VietBioNER is constituted by biomedical grey literature specified for tuberculosis. The corpus was annotated with five named entity categories of Organisation, Location, Date and Time, Symptom and Disease, and Diagnostic Procedure.
The construction of VietBioNER and some baseline performance are detailed in our LREC 2022 paper:
@inproceedings{vietbioner,
title = "{A Named Entity Recognition Corpus for Vietnamese Biomedical Texts to Support Tuberculosis Treatment}",
author = "Phan, Uyen and Nguyen, Phuong and Nguyen, Nhung",
booktitle = "Proceedings of the 13th Language Resources and Evaluation Conference",
year = "2022",
publisher = "European Language Resources Association"
}
Entity Category | Examples |
---|---|
Symptom_and_Disease |
lao đa kháng thuốc (multidrug-resistant tuberculosis), ho có đờm (coughing up phlegm) |
DiagnosticProcedure |
GeneXpert |
Location |
phía Bắc Việt Nam (North Vietnam), Khu vực Đông Nam Á (Southeast Asia) |
DateTime |
mùa hè (summer), từ 1990-1992 (from 1990-1992) |
Organisation |
Bộ Y tế (Ministry of Health), Khoa Phổi Thận (Lung and Kidney Department) |
The corpus contains 1706 sentences with an average length of 31 tokens. About 74% of sentences in the corpus contained annotated entities, whose distribution among the five categories is detailed in Fig.1.
The corpus is randomly split into three sets: training, validation, and test sets. These sets are constructed with an approximate ratio of 7:3:7. Specifically, the training set consists of 706 sentences, the validation set consists of 300 sentences, and the test set has 700 sentences.
The distribution of all entity categories in supervised learning setting is reported in Table 1.
Entity Category | Train | Valid | Test |
---|---|---|---|
Symptom_and_Disease | 838 | 378 | 810 |
DiagnosticProcedure | 191 | 89 | 202 |
Location | 162 | 78 | 106 |
DateTime | 141 | 58 | 97 |
Organisation | 77 | 36 | 71 |
Table 1: Number of entities in each sets.
Training, validation, and test files are available in the data_supervised_learning folder.
We build 1-shot
, 5-shot
, and 10-shot
learning sets from the training set mentioned in supervised setting.
For each n-shot
learning set, we generated 5 random support sets using the Greedy Sampling algorithm (Yang and Katiyar, 2020). n
denotes the number of entities in each category that are selected for inclusion in each support set. Consequently, each n-shot
support set will have a maximum of (n * num_entity_categories)
sentences.
The distribution of all entity categories in few-shot learning setting is reported in Table 2.

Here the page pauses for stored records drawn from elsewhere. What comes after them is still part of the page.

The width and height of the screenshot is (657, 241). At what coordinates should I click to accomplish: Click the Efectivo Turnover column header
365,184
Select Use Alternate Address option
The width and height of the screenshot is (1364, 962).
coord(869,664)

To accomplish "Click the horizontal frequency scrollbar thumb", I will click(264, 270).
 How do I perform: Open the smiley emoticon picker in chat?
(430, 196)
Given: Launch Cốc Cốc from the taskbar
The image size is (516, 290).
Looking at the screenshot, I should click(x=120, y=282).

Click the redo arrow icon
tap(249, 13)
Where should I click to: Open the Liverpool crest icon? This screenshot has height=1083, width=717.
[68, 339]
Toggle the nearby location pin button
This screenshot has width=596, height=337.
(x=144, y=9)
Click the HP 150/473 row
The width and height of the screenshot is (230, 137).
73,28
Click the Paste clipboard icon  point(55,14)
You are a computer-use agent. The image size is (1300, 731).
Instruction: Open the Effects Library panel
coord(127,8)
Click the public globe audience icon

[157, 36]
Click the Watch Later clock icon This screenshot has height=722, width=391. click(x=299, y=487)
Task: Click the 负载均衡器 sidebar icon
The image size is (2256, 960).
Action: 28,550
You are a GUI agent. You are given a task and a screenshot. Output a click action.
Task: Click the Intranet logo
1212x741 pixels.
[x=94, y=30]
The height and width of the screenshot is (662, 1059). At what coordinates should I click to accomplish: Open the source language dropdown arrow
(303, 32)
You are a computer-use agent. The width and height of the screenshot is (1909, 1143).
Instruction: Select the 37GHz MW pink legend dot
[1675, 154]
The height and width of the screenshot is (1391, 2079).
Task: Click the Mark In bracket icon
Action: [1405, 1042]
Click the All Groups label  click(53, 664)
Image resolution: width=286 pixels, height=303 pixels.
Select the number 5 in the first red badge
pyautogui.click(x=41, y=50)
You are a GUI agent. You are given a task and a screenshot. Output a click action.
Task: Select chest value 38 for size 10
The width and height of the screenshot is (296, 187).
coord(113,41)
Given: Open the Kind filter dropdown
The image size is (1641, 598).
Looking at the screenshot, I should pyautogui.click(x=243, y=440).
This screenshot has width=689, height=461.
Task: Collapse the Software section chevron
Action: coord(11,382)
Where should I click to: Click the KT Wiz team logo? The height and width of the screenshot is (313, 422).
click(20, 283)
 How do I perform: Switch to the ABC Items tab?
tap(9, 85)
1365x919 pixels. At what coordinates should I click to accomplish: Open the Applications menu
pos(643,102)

Entity Category | 1-shot | 5-shot | 10-shot |
---|---|---|---|
Symptom_and_Disease | 5 | 20 | 35 |
DiagnosticProcedure | 3 | 8 | 13 |
Location | 4 | 8 | 17 |
DateTime | 2 | 7 | 13 |
Organisation | 2 | 6 | 11 |
Table 2: Number of entities in each sets (average over 5 sets).
n-shot
sets are available in the data_fewshot_learning folder. We can use the same test set as in the supervised setting.
We also provide the original .ann
files with brat format in the data_brat folder.
This work is licensed under a Creative Commons Attribution 4.0 International License.